A variety of
cancer cells exhibit dysregulated lipid metabolism, characterized by excessive intracellular
lipid accumulation, and
clear cell renal cell carcinoma (ccRCC) is the most typical disease with these characteristics. As the most common
malignancy of all
renal cell carcinomas (RCCs), ccRCC is typically characterized by a large accumulation of
lipids and
glycogen in the cytoplasm and a nucleus that is squeezed by the accumulated lipid droplets and localized to the marginal areas within the cytoplasm. This
lipid accumulation has been found to be critically involved in the maintenance of malignant features observed in various
cancers. Firstly, it maintains the persistent proliferative and
metastasis properties of
cancer cells. Secondly, it acts as a
buffer against lipid peroxidation, preventing lipid peroxidation-induced ferroptosis. Moreover,
lipids can diminish the sensitivity of
cancer cells to
radiotherapy. As ccRCC is a type of
cancer with high
lipid synthesis, targeting
lipid synthesis-related genes in
cancer cells may be a promising therapeutic modality for single treatment or in combination with
radiotherapy,
chemotherapy, and
immunotherapy. This may revolutionize the choice of treatment modality for ccRCC patients.

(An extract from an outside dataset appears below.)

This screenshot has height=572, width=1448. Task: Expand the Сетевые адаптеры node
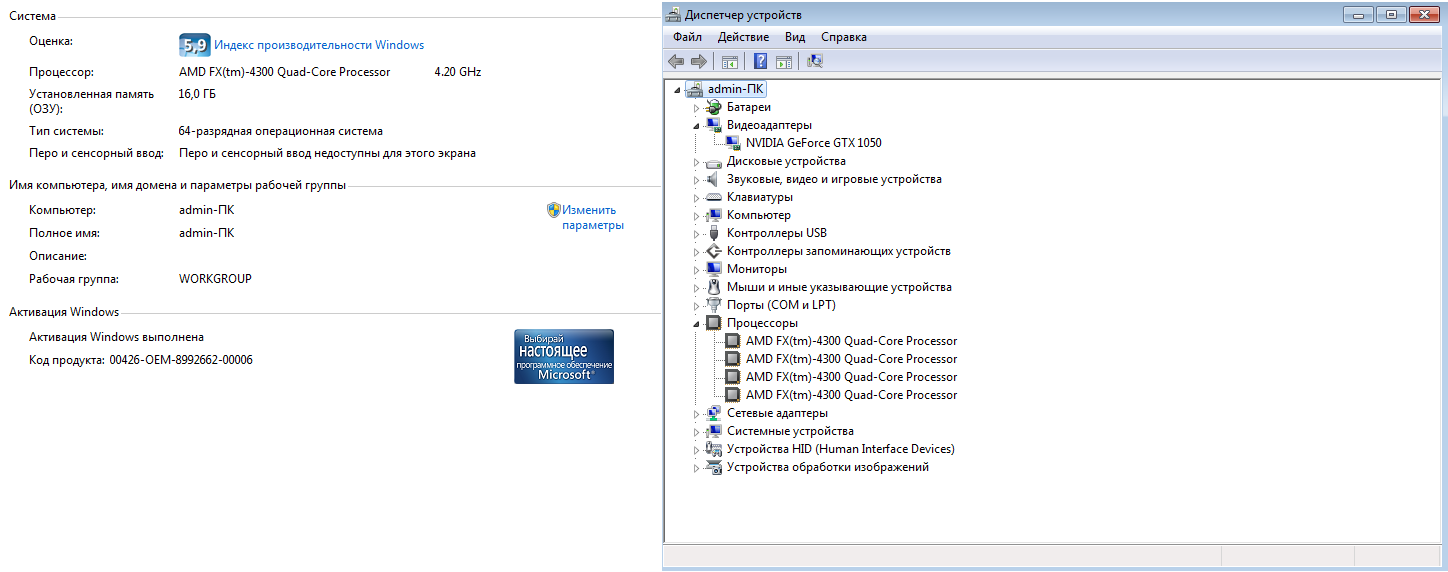(696, 414)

In this review, we concentrate on the current status and progress of research on
lipid biosynthesis in ccRCC and the potential applications of targeting
lipid synthesis to treat ccRCC. At last, we propose perspective and future research directions for targeting inhibition of
lipid biosynthesis in combination with conventional therapeutic approaches for the treatment of ccRCC, which will help to evolve the therapeutic model.